When I pass by one of the bedrooms, though, a faint light catches my eye. I peek inside to see Axel, awake, on the computer. The rest of the room is dark, but the light from the computer caught my eye.

He has two large horizontal monitors and a third vertical one. I've seen the bags under his eyes, and now I know why.

"What are you doing?" I ask casually. I can't really tell what I'm looking at, so I rub my eyes. My eyes finally focus, and on the third screen is a picture of a naked woman, kneeling on a cement floor, duct tape over her mouth and binding her wrists, tears streaming down her face. There's a chat window beneath it, full of numbers, and nausea rolls through my stomach in a hot lurch. They're bidding on her.

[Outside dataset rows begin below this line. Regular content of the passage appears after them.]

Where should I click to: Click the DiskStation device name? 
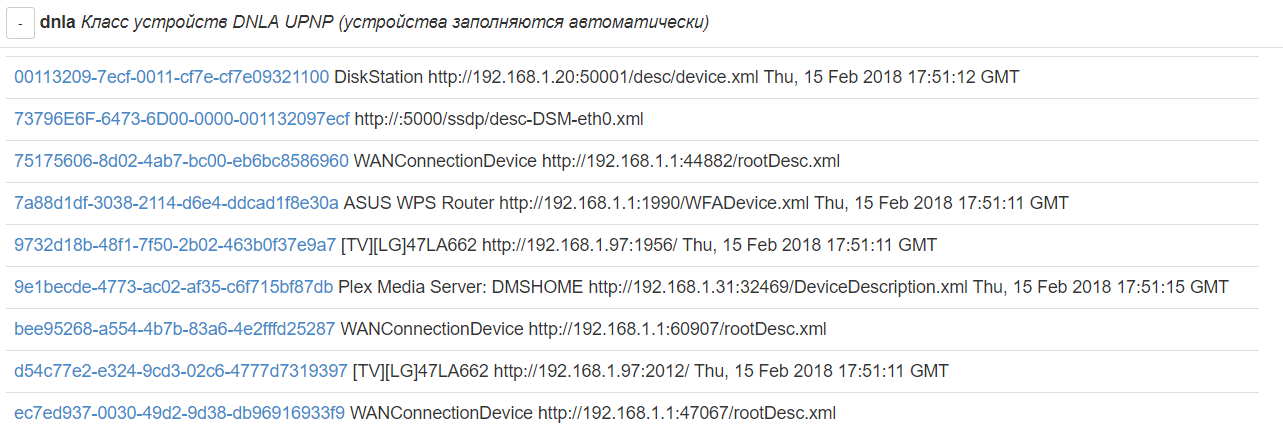pyautogui.click(x=378, y=77)
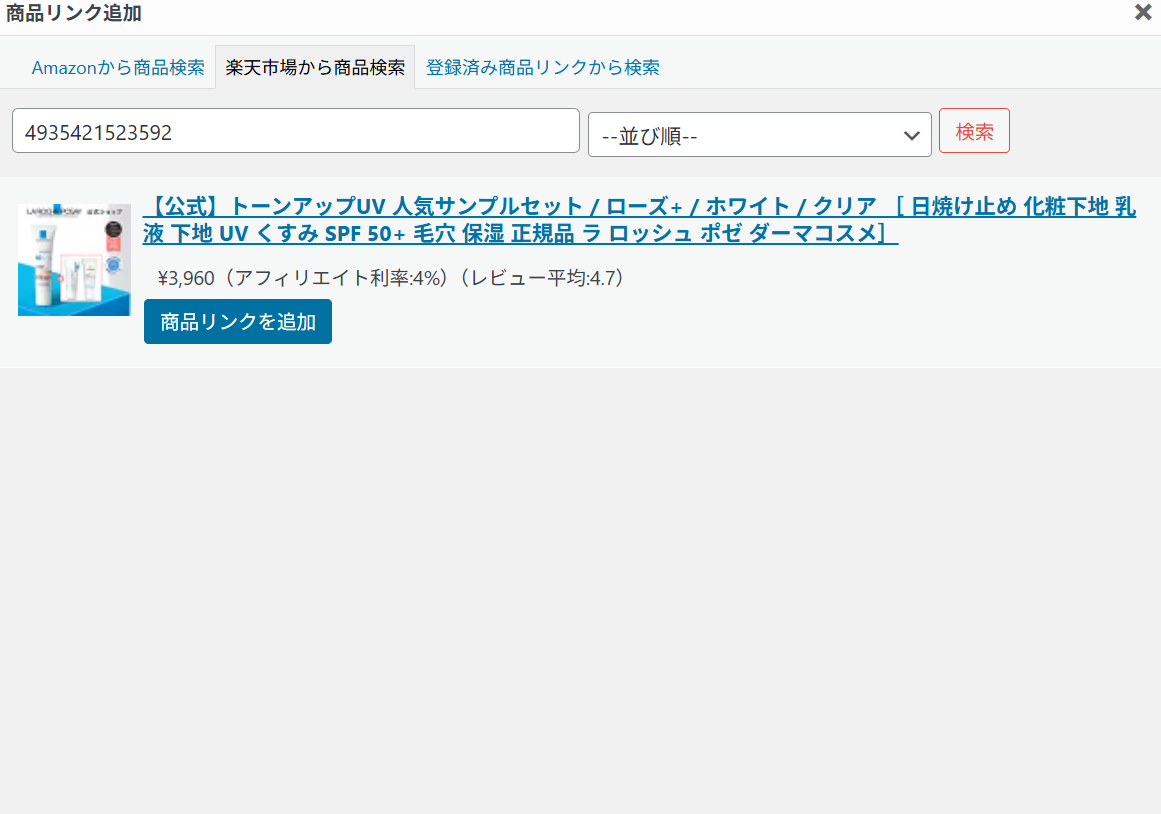Click the search keyword field containing 4935421523592
The width and height of the screenshot is (1161, 814).
(x=295, y=131)
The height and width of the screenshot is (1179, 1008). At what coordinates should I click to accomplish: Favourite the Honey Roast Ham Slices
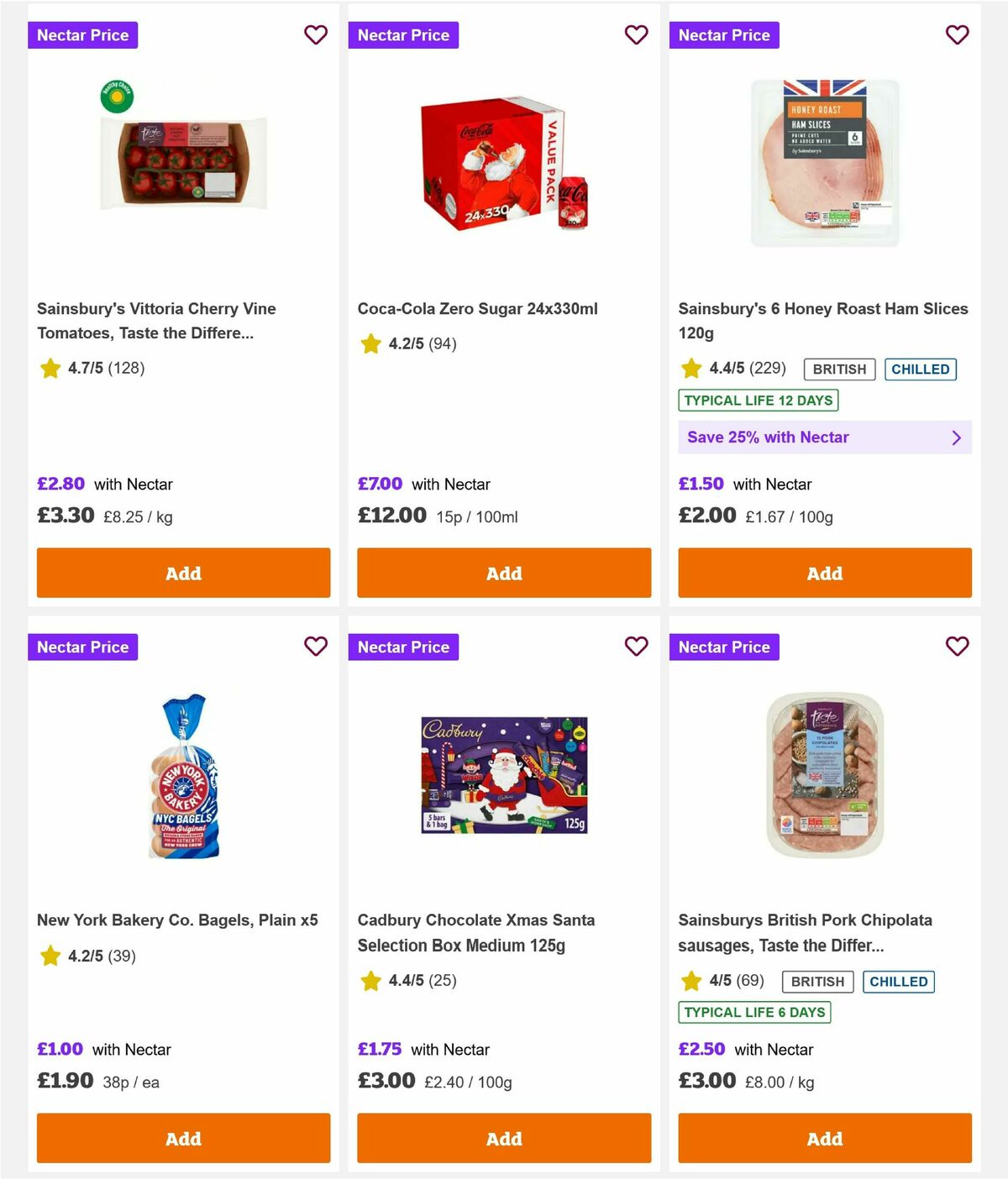957,35
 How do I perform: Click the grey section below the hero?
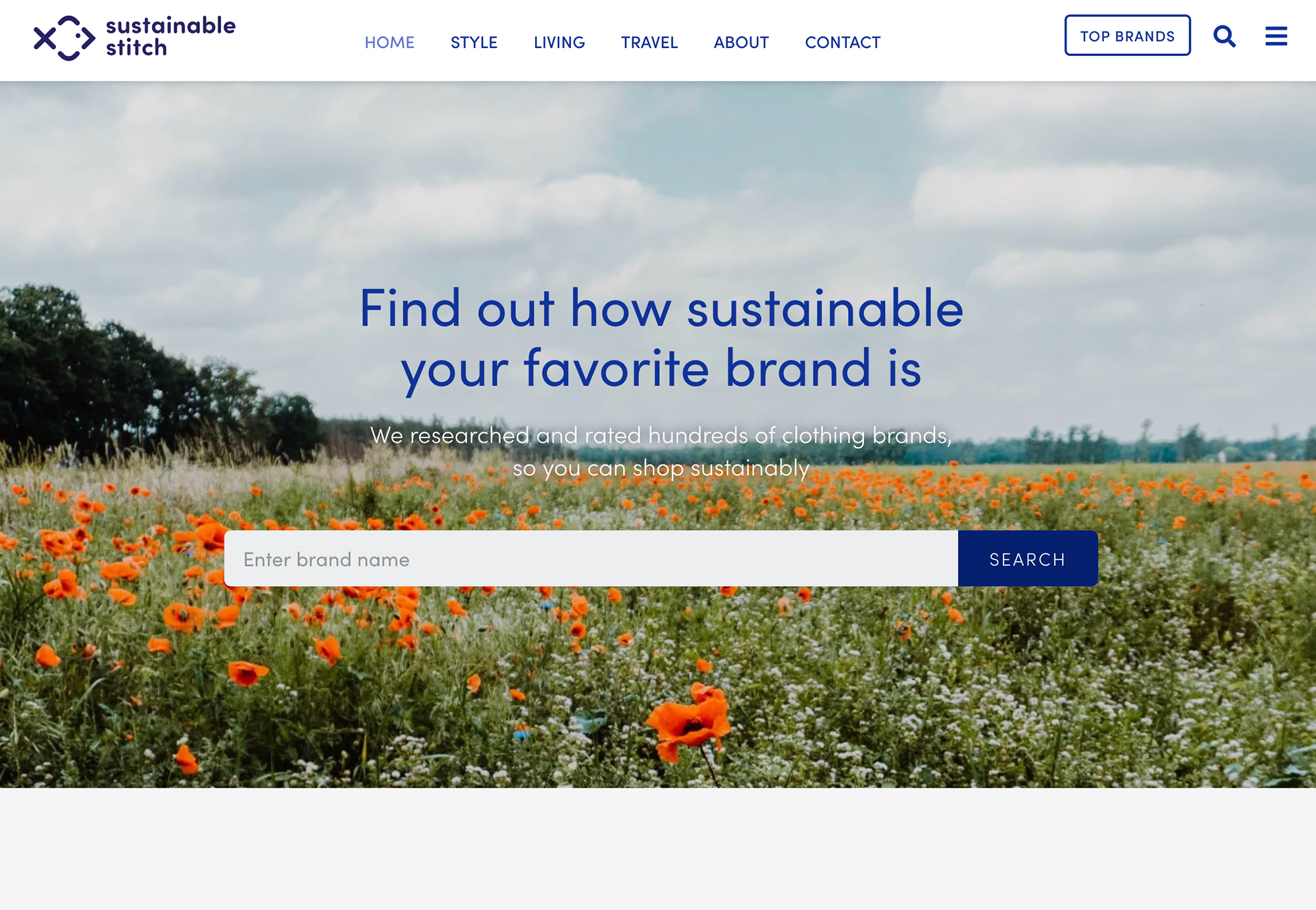click(x=658, y=849)
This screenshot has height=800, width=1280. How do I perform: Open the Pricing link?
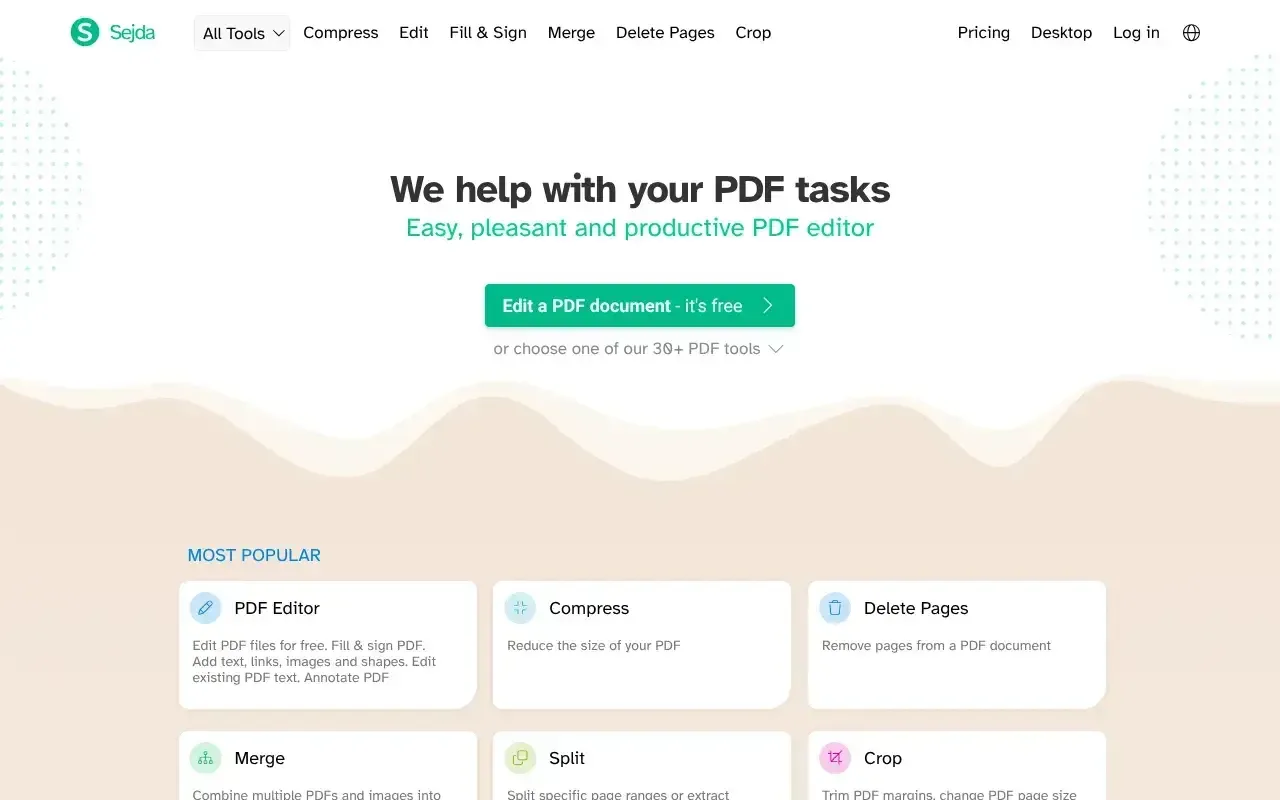tap(984, 33)

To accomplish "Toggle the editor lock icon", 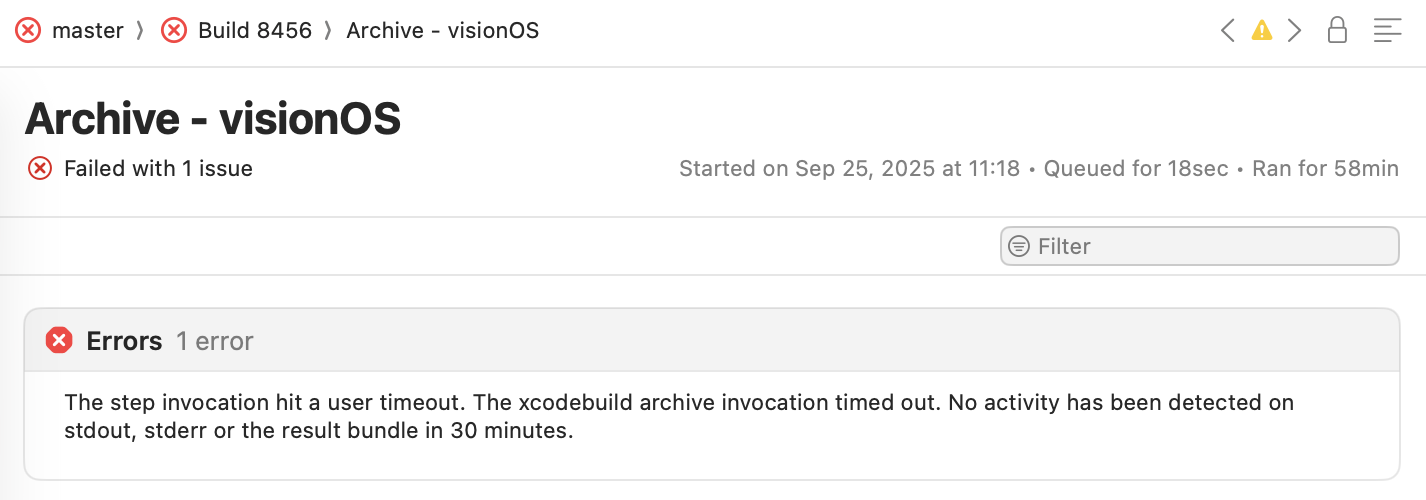I will (1337, 30).
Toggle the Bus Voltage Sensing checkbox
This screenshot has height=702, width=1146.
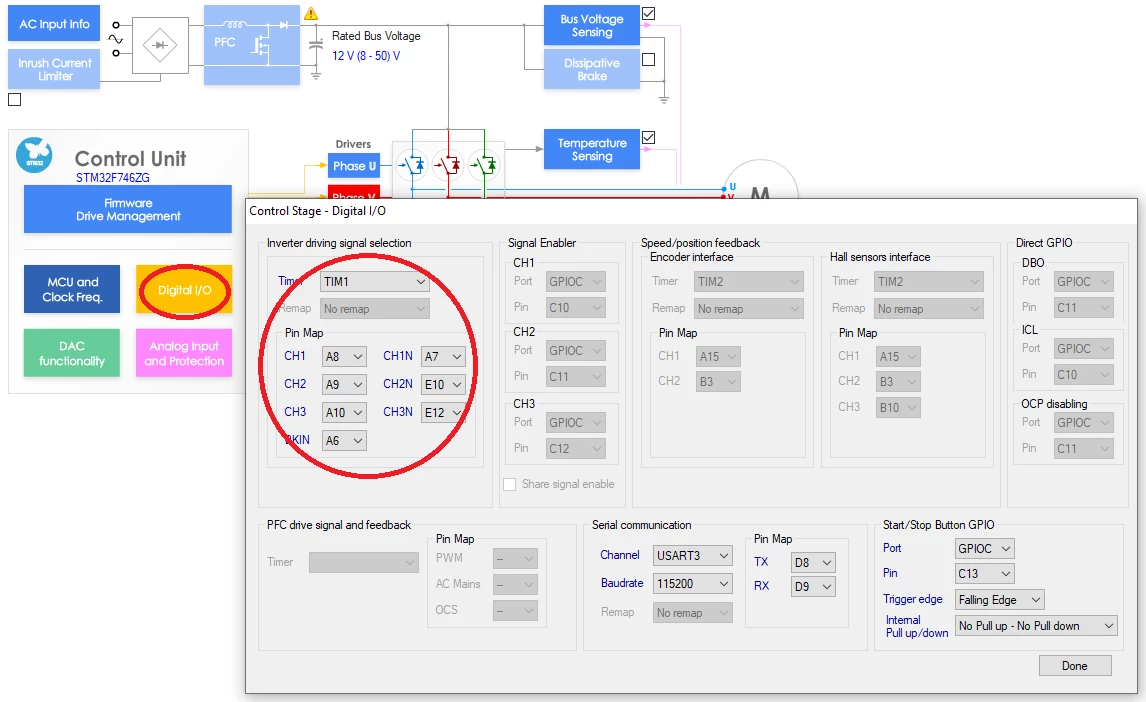pyautogui.click(x=648, y=13)
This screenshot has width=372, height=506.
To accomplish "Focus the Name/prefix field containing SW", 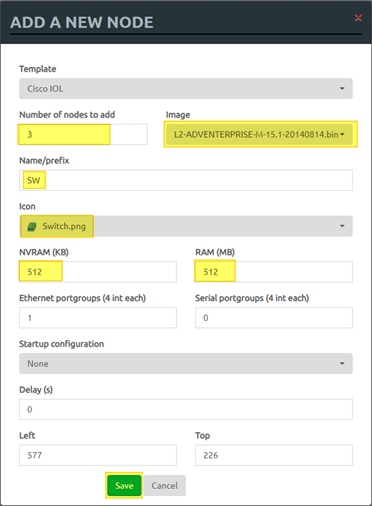I will point(186,180).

Axel jumps and turns in his chair, looking startled. I start to back out into the hallway in horror, but his voice trails after me.

"Nikki! It - it's - it's not what it looks like." I spin on my heel, horrified at what I'd just seen. He groans, and I hear the shuffle of him standing and rushing after me.

I sprint for the bathroom and slam the door, locking it behind me. The cold tile bites into my knees as I fall to the floor and dry heave into the toilet.

Knuckles rap against the wooden door. "Nikki, please. It's not what you think," Axel's deep voice pleads through the door.

But I can't. My brain is still processing what I saw. Could he really have been bidding on a woman? What else could it have been? He just watches them for fun? Maybe it was a documentary. Or a horror movie? But he was definitely on the computer. Maybe I'm still too asleep, but I can't logically think of a reasonable explanation for what I saw.

I dry heave again as a shiver runs through my body. My fight-or-flight instincts kick in. I have to get out of here.

I can't go back out there. I can't face him knowing what I know now. I can't live here. I can't work with someone like that. I need to get out. I'll grab my bag and leave tonight.